_Problema_:
Copia textualmente el pasaje del fragmento proporcionado que empieza en las palabras que contienen "Luego supe su" y termina tras "rodeado de flores.".

_Fragmento proporcionado_:
Luego supe su nombre, aunque eso es lo de menos. Era una mujer mayor, con el pelo teñido de negro recogido una trenza, los ojos muy abiertos, como perpetuamente sorprendidos, y una voz de acento dulce. La encontré por casualidad en una iglesia, mientras yo paseaba admirando la arquitectura y la iconología de las imágenes, y ella oraba ante un San Antonio de Padua rodeado de flores.
Era una ferviente católica, con una profunda fe en sus convicciones, no una fe inculcada, sino nacida de su interior. Tenía muchas experiencias a las espaldas, y sus motivos eran tan buenos como los que más.
Me habló de sueños, y de visiones. Me contó historias detalladas y precisas, con nombres, fechas y lugares. Su narración me introducía en su mundo, mostrándome su forma de ver las cosas, un punto de vista que nunca habría podido conocer. Sus descripciones hacían volar mi imaginación. Habló de imágenes en las nubes, de vírgenes y dragones arrojando fuego, de nieblas y sufrimiento, de maremotos y volcanes... y fue capaz de transmitirme la manera en que, todo eso, para ella cobraba sentido.

_Conjunto de datos_:

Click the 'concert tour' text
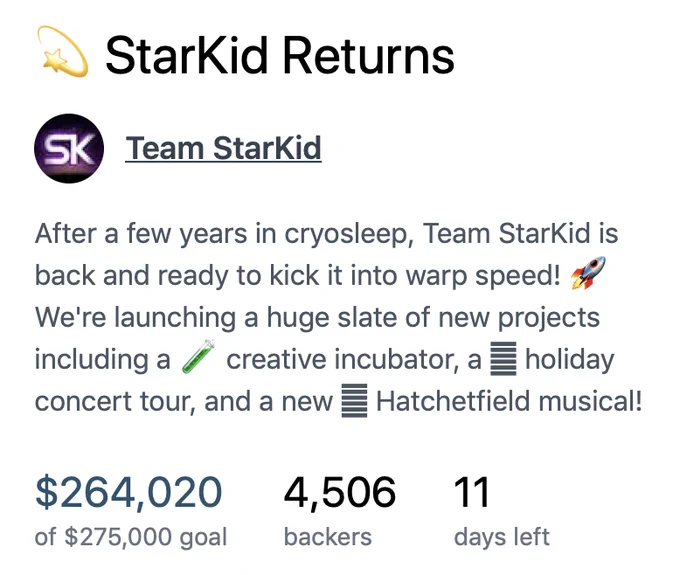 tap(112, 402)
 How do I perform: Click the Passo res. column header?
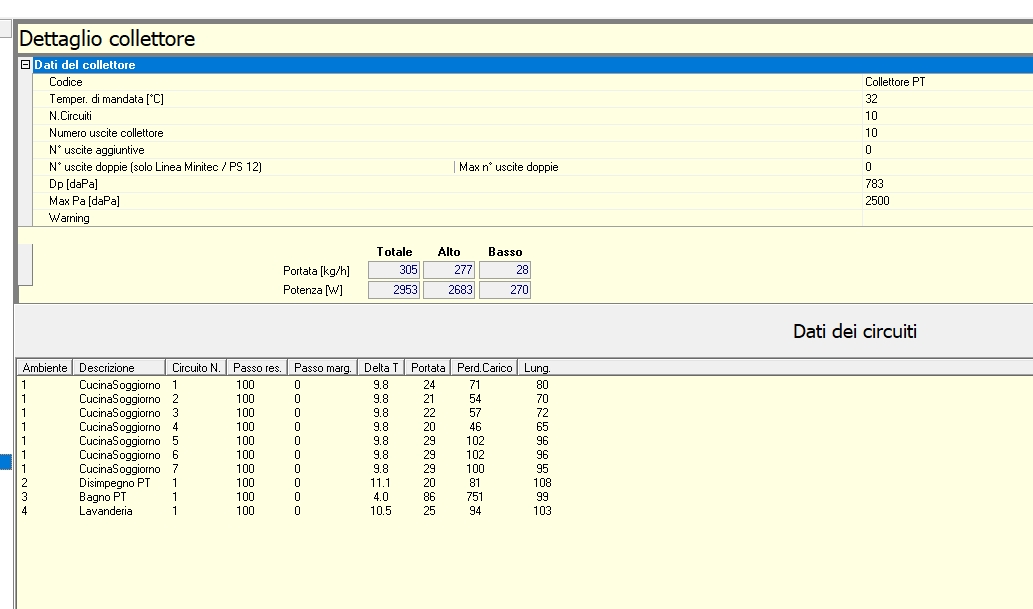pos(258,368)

* * *

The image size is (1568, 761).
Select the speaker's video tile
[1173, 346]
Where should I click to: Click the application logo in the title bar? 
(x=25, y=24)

_Solución del ejercicio_:
Luego supe su nombre, aunque eso es lo de menos. Era una mujer mayor, con el pelo teñido de negro recogido una trenza, los ojos muy abiertos, como perpetuamente sorprendidos, y una voz de acento dulce. La encontré por casualidad en una iglesia, mientras yo paseaba admirando la arquitectura y la iconología de las imágenes, y ella oraba ante un San Antonio de Padua rodeado de flores.